The 1st dependency is known as "Axios," the 2nd one is "Cheerio," and the last one is "Pretty. Axios is a well-known HTTP client that functions in the browser and node. You will need it because Cheerio is viewed as a markup parser.
So, to make sure that Cheerio gets to parse the makeup and then scrape the data that you need, you have to use
To ensure Cheerio gets to parse the markup and then scrape the data you need, you must utilize Axios to obtain the markup from the site. You can use a different HTTP client to fetch the markup if you wish. It doesn't necessarily have to be Axios.
"Pretty," on the other hand, is an npm package to beautify the markup so that it's completely readable when it's printed on the terminal.
Step 4: Inspect the Website Page You Wish to Scrape
Right before you scrape the data from the webpage, you need to first have a good understanding of the HTML resulting data structure of the page. Under this section
Before you scrape data from a webpage, it's vital to understand the HTML structure of the page from where you will be scraping data. On Wikipedia, go to the ISO 3166-1 alpha-3 code. Beneath the "current code" section, you will find a list of nations and their codes.
Now, you just have to open the DevTools by clicking on the key combination of "CTRL + SHIFT + I. Otherwise, you can right-click and then choose the "Inspect" option. Here is an image that shows how the "list" appears on the DevTools
Step 5: Write the Code to Scrape Out the Data
Now, you need to write down the code to scrape the data. To begin the work, you must run the "touch app.js" to assemble the app.js file. If you run this command successfully, you can create the app.js file within the project directory without any error.
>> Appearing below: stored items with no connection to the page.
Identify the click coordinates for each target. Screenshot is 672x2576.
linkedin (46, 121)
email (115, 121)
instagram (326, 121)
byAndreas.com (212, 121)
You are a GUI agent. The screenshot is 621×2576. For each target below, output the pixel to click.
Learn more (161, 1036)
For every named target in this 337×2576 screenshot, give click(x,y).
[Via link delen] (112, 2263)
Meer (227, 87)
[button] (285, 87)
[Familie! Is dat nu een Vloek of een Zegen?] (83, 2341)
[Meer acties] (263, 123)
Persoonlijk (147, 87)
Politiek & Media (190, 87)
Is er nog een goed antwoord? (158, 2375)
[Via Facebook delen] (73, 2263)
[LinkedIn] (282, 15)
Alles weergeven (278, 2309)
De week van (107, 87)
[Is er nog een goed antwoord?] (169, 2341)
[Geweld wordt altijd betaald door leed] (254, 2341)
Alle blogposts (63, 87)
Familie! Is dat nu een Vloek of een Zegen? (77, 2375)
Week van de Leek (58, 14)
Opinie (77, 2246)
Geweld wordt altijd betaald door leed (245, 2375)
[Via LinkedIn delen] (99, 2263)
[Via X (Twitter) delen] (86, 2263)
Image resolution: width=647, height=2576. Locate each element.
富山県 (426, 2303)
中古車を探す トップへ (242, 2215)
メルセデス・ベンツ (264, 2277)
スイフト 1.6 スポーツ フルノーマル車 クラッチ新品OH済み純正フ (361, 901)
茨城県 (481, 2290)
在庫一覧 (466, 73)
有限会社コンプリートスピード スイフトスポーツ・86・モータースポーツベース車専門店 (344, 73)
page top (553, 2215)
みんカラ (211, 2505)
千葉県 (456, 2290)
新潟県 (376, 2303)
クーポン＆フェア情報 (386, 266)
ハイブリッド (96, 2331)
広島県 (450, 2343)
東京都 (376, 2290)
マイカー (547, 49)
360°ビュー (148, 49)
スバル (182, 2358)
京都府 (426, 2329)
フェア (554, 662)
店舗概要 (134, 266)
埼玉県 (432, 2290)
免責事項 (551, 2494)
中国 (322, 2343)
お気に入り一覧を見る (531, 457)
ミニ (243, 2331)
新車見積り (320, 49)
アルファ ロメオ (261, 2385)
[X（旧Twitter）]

Just like all the other Node packages, you have to get pretty, Cheerio, and anxious before you begin utilizing them. To do so, you need to add the following code:
const axios = require ["axios"]
const Cheerio = require ["cheerio"]
const pretty = require ["pretty"]
Make sure to provide these codes right at the top of the app.js file. Be sure to have good knowledge of cheerio right before you scrape out the data. You can parse-up the markup by manipulating the resulting data structure. Doing so will help you learn about the cheerio syntax and also the common process. Here is the markup of the UL element that contains the LI elements:
const URL markup = `
<ul class ="fruits">
<li class="frutis__mango"> Mango </li>
<li class="fruits__apple"> Apple </li>
</ul>
You can easily add this particular variable command to the app.js file.